> _Extracted text_

[Start of section]

Special Report: What's Wrong With Our Food?
http://www.guardianunlimited.co.uk/food/
7-20-00
 
 
Contingency plans to prepare for the disastrous consequences of a food panic if BSE is found in sheep are being drawn up by the government and meat industry.
 
Detailed advice on changing slaughterhouse and butchery practices is being considered to help save the £385m a year sheepmeat trade from collapse even though no evidence has yet been found that the disease is occurring naturally in the 40m national flock.
 
But officials of the food standards agency warned yesterday that evidence "might emerge at any time in the next year or two from studies under way."
 
 
They said that present controls designed to prevent the theoretical risk of human infection from mutton and lamb, introduced after the crisis that hit beef in 1996, would not be enough if a dangerous BSE-like agent was in sheep as well. Some even sugested it would be "very difficult" to remove all risky material from meat before it went on sale because of the way BSE has been shown to work in sheep in the laboratory. It spread far more widely through the carcass than it did in cattle.
 
The ministry of agriculture last night insisted that its scientific advisers were keeping the problem under constant review. "Any action, if BSE was to be found in sheep, would depend on evidence at the time. We are not going to pre-empt what advice they would give," a spokeswoman said.
 
David Croston, of the meat and livestock commission, the government-backed industry body, confirmed it had been studying changes but added: "Until science tells us what we should be removing, we can't act. There is no strong evidence as of yet about what we should be doing. If someone says we have to remove x, y and z, we know how to do it and we will then advise the industry in an appropriate manner."
 
It was difficult to quantify the impact on the industry or the extent of changes that might be needed.
 
Ian Gardiner, deputy director general of the National Farmers' Union, said: "It would be entirely improper if experts in such agencies did not develop contingency plans." But he too was keen to stress that the risk of BSE appearing in sheep did not appear to have increased in recent months.
 
Some of the concerns were outlined in a "working document" provided by agency leaders for discussion with consumer groups, the meat industry, vets and families of victims of the human form of BSE, known as vCJD, whose deaths have been linked to eating infected material from cows before risky parts of the carcasses were banned from food between 1989 and 1995.
 
Scientific advisers to the government have so far decided not to widen controls, although they have commissioned an assessment of risk to public health.
 
Heads of sheep are already banned from human consumption, a move introduced in 1996 particularly to protect ethnic minority groups. In addition, the tonsils and spleen of all sheep and the spinal cords of sheep over a year old are banned.

[End of section]

> _Dataset extract_

[Start of section]

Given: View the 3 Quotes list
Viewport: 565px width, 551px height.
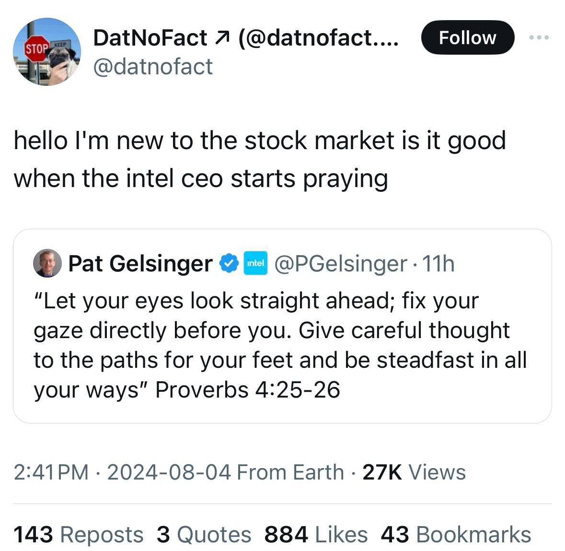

[End of section]

> _Problem details_
List the sheep parts that the report on BSE in sheep says are already banned from human consumption. The data has no role in what comes next.

> _Reply_
- Heads
- Tonsils
- Spleen
- Spinal cords (of sheep over a year old)